**YOUR TASK**: Copy the infantry staffing excerpt from "Give the LAVs, all" to "are few enough.", swapping "RCAC" for "armored corps" each time it appears.

**SOURCE EXCERPT**:
==============================

So far all I have seen that could be classified as executive action is a plan to use the mortars to make up for the equipment failures with the LG1s and the C3s, and that probably was a grasp at the expediency when doing nothing was finally no longer an option. However given the magnitude of the challenges facing the army leadership, this must rank just above reinstating the swagger stick for officers. In my opinion, LGen Devlin et al have made the best of a frigging bad situation and I challenge you to come up with a py neutral solution that preserves our ability to react to an unforeseen situation while not embarrassing the government and senior levels of the CF and DND by slashing the existing establishment.

To my mind the challenge is beyond solution without a reallocation of personnel from outside the combat arms back to the infantry, and that is as likely as winning the lottery. We now seem to be getting perilously close to double tasking our reserve gunners to augment both the regular field regiments and to field mortar platoons with the same people. In the best traditions of Canadian military intellectual fuzzification we have worked ourselves into a box and locked the lid from the inside and then broke the key off in the lock - and some of this may flow from the I wanna C16 and I have to give up something syndrome.

What have I missed?
 
OS....

Give the LAVs, all 651 of them, with their 1953 Gunners, Drivers and Vehicle Commanders to the RCAC, together with the demand for logistics and mechanics and put those 1953 bodies back into the pool of PYs allocated to the Infantry.  I believe the total infantry allocation is something like 5400 PYs.

1953/5400 = 36%

I find it incredible that the Infantry is allocating 36% of its strength to Motor Transport and Direct Fire Support.

5400 Infanteers are few enough.

An infantry force with less than 1800 riflemen is .... (words do not fail me but polite ones do, especially when that means there are more people riding than on their feet).

==============================

**DATASET CONTENT**:

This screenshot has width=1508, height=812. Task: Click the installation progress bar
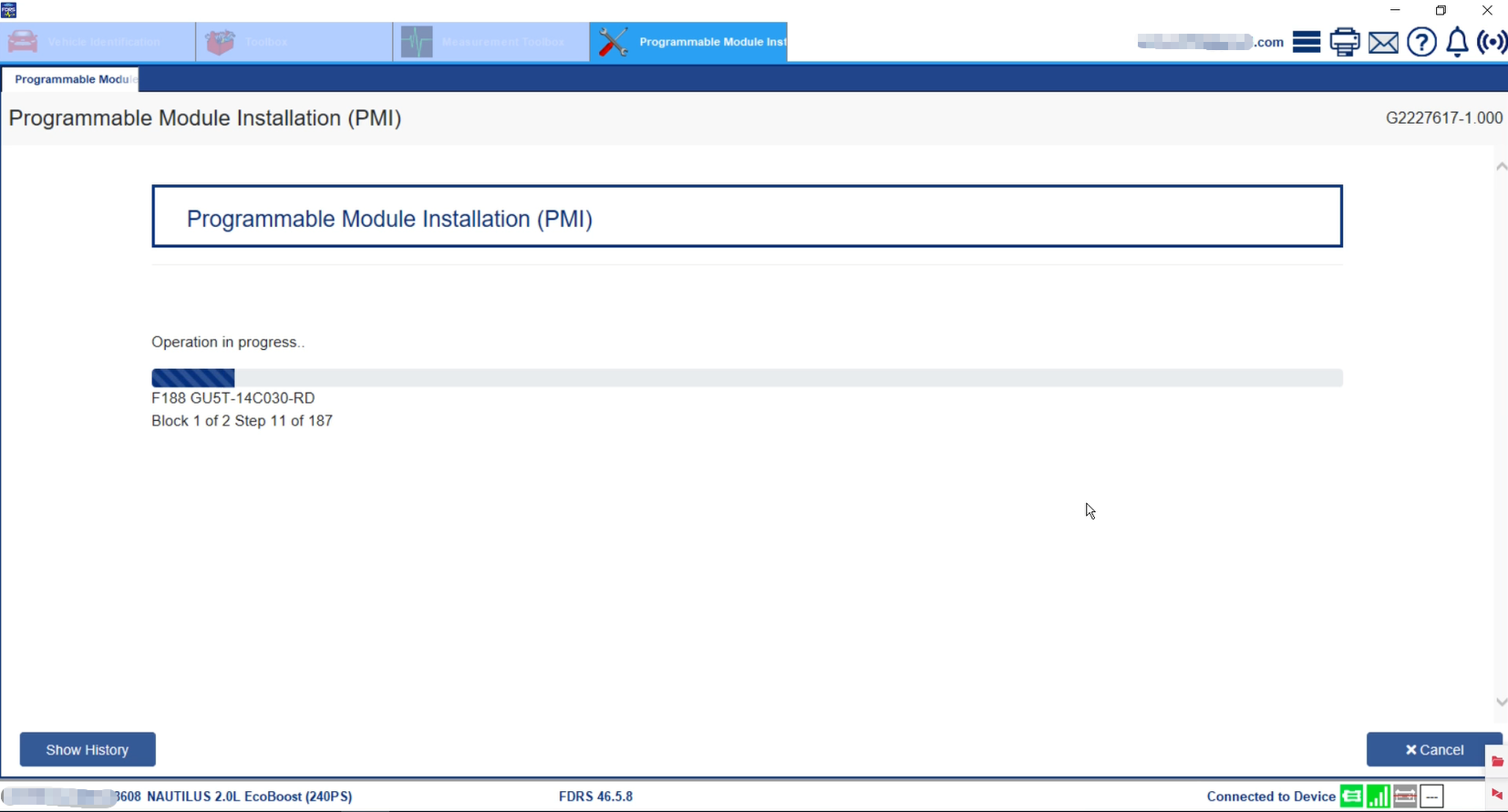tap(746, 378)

==============================

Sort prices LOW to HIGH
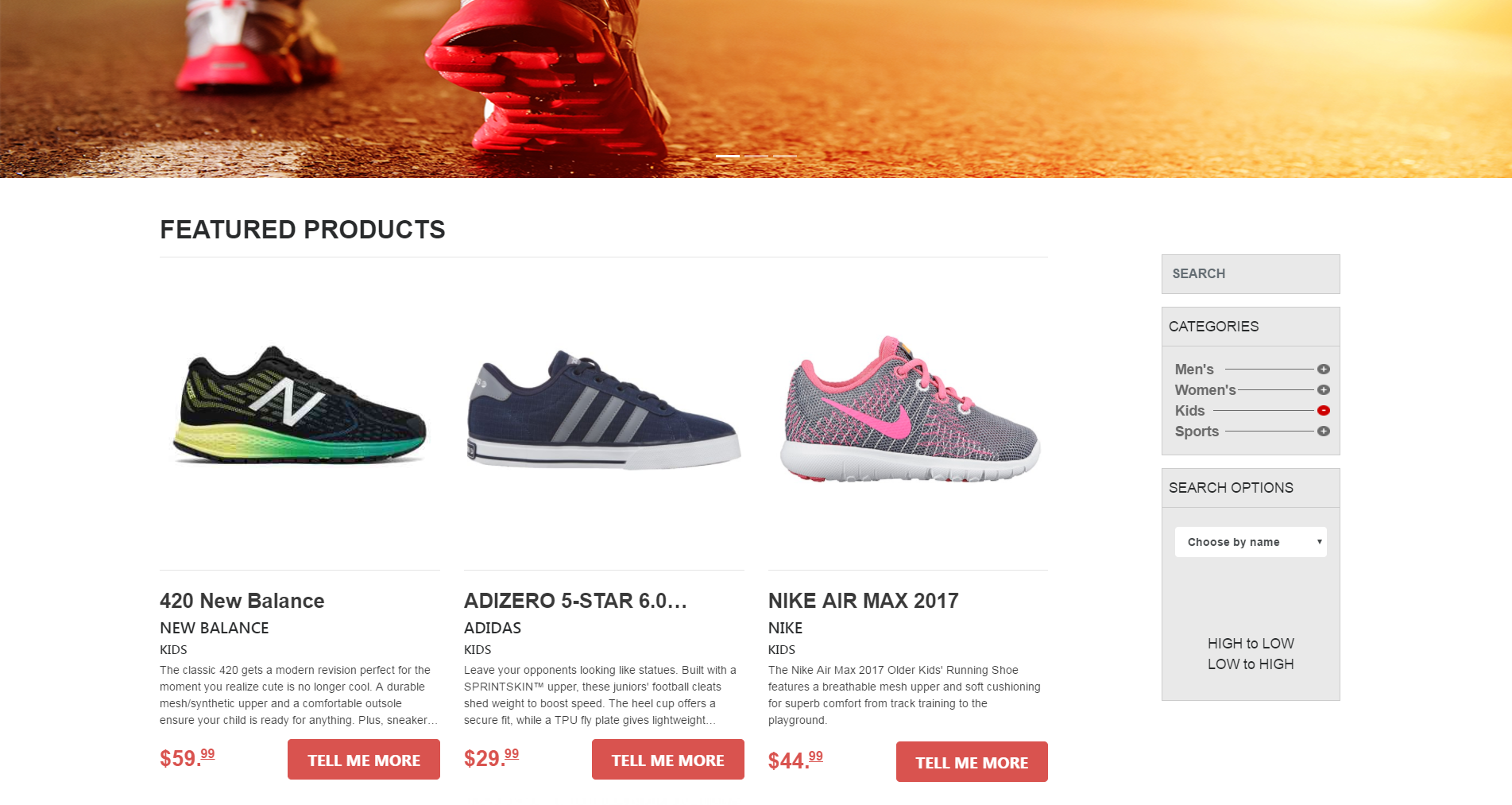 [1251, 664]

==============================

**SOLUTION**:
Give the LAVs, all 651 of them, with their 1953 Gunners, Drivers and Vehicle Commanders to the armored corps, together with the demand for logistics and mechanics and put those 1953 bodies back into the pool of PYs allocated to the Infantry.  I believe the total infantry allocation is something like 5400 PYs.

1953/5400 = 36%

I find it incredible that the Infantry is allocating 36% of its strength to Motor Transport and Direct Fire Support.

5400 Infanteers are few enough.